Per cui, riprendendo le stime del Global Peace Index elaborato dall’Institute for Economics and Peace, si può considerare come il costo complessivo per il contenimento della violenza su scala sociale (cioè totale di attività economica legato alle conseguenze o alla prevenzione della violenza, sia intesa contro le persone che contro la proprietà) sia stato nel 2012 pari a 9.460 miliardi dollari. Una cifra che corrisponde all’11% circa del PIL mondiale. Mettendo in atto strategie per eliminare o almeno ridurre tale fardello si libererebbero ingenti risorse positive: anche solo con una riduzione di circa il 50% della violenza si potrebbe ripagare il debito del terzo mondo (oltre 4000 miliardi di dollari), reperire fondi sufficienti per costruire un meccanismo europeo di stabilità (circa 900 miliardi) e finanziare la somma aggiuntiva richiesta per ottenere il costo annuale degli Obiettivi di Sviluppo del Millennio. Non male come “difesa civile alternativa” derivante anche dalla risistemazione continentale di quella classica.

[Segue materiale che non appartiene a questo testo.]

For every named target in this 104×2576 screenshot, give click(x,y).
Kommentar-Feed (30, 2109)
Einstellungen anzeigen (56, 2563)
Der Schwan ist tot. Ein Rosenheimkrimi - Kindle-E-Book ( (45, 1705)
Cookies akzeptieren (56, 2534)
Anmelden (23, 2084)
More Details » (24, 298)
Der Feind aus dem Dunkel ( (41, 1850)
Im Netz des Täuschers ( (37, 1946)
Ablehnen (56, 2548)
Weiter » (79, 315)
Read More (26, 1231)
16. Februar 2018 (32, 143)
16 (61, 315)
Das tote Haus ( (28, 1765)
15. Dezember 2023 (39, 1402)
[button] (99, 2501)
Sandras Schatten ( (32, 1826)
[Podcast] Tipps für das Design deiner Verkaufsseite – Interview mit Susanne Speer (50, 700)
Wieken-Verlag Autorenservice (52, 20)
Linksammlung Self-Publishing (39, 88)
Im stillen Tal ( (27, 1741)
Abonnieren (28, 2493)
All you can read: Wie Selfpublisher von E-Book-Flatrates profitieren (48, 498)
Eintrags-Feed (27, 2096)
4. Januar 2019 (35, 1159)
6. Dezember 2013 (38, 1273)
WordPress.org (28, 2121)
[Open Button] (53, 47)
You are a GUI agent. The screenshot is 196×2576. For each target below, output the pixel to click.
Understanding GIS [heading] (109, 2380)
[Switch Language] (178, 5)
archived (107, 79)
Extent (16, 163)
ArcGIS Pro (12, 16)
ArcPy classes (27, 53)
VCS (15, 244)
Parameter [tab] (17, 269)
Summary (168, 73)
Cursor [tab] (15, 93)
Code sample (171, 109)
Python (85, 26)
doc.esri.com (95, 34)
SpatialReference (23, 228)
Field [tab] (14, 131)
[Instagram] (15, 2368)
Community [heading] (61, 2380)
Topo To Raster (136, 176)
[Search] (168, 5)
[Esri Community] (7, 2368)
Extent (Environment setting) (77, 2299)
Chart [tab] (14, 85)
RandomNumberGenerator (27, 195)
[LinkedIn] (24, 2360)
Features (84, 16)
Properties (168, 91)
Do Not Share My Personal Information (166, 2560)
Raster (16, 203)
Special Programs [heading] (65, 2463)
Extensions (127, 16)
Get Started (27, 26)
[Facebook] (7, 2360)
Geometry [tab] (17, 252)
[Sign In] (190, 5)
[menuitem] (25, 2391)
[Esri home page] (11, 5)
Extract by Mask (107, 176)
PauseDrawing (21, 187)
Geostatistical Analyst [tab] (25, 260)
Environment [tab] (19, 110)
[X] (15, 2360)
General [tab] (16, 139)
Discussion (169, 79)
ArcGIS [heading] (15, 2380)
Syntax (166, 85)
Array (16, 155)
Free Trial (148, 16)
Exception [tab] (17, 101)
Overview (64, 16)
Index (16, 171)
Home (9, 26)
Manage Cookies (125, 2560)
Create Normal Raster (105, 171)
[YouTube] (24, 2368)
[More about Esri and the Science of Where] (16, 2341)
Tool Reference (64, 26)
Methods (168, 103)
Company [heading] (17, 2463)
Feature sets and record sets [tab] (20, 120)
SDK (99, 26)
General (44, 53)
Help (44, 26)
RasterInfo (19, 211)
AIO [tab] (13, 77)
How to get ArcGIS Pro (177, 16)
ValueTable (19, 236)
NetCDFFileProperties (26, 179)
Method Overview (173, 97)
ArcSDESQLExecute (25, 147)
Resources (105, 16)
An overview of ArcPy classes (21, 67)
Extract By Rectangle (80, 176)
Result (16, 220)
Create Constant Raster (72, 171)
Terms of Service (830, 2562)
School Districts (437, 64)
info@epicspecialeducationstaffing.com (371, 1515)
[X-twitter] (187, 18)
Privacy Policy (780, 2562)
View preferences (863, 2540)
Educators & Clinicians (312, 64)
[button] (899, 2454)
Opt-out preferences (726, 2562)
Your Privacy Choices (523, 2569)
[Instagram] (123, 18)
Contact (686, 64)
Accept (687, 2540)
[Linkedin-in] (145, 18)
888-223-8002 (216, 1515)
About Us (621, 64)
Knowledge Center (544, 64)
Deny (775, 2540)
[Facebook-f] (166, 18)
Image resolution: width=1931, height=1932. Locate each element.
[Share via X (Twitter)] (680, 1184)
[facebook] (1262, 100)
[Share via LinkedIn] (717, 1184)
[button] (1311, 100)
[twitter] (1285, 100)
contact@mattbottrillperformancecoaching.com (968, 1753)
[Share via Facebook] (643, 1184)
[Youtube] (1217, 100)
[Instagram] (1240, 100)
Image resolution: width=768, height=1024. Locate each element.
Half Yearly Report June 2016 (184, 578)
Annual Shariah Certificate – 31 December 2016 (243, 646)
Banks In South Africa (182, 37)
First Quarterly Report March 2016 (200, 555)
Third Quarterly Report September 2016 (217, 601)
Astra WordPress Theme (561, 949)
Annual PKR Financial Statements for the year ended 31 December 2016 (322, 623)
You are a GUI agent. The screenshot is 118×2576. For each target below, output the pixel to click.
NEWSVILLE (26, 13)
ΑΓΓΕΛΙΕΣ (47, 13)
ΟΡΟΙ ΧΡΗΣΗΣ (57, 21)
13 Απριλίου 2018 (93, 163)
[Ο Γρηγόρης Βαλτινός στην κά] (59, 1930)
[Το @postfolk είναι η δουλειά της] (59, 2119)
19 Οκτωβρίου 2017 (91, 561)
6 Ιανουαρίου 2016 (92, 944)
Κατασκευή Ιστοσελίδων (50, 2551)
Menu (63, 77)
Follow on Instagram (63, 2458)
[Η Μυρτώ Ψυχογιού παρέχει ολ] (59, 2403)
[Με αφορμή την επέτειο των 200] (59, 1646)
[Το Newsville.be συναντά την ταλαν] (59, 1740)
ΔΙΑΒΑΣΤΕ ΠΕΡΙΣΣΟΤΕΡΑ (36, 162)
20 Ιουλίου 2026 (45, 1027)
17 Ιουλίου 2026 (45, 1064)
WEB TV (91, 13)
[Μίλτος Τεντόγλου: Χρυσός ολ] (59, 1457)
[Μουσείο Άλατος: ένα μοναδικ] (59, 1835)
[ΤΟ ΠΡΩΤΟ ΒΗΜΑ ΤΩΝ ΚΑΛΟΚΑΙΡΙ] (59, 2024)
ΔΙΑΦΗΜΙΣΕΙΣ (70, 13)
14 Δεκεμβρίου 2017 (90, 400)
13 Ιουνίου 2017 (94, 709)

L’altra direttrice che mi pare interessante è di natura invece più politica. Ritengo infatti che la costruzione di una politica di sicurezza e difesa comune non possa andare avanti da sola, ma necessiti di una parallela evoluzione della sfera di politica estera dell’Europa. Che non appaia paradossale: sono gli stessi vertici militari a fare spesso la medesima richiesta. Se da un lato infatti è impossibile pensare ad una difesa senza aver individuato chi difendere e quali minacce bisogna contrastare (anche se l’Italia è un tale situazione da anni) dall’altro non è nemmeno possibile andare a definire tutte queste cose senza chiarire “chi” si è e quali siano gli interlocutori esterni ad una territorialità politica ben definita. Per cui la carta della politica estera è fondamentale in tutti questi aspetti, e a mio parere contribuirebbe anche a rafforzare il percorso unificatore di risparmio che abbiamo già visto in tutta la sua rilevanza.

Ma c’è di più. Tutti questi sforzi noi li dobbiamo fare nella prospettiva tratteggiata all’inizio di questo scritto, cioè come un passaggio intermedio e non come un risultato finale che ci potrebbe solamente “imbrigliare” in una strada di mera maggiore efficienza. I movimenti per la pace ed anche per il disarmo di tutto il continente hanno infatti da tempo sviluppato anche delle proposte e dei percorsi alternativi per quanto riguarda la risoluzione – o meglio la trasformazione nonviolenta – dei conflitti. Sia che si tratti di conflitti al di fuori dell’Europa sia che si tratti di conflitti, economici e sociali in particolare, all’interno dei suoi stessi confini. Sviluppare perciò una politica estera nuova, più comunitaria che più legata a dimensioni non particolari ma continentali, potrebbe a questo punto essere maggiormente ricettiva anche nei confronti di quest’alternativa. Un’alternativa che non è solo ideale, ma che ha già visto diverse sperimentazioni soprattutto sui temi relativi agli interventi civili di pace (esplicati in particolare con lo strumento dei corpi civili di Pace). Ci vogliamo almeno provare?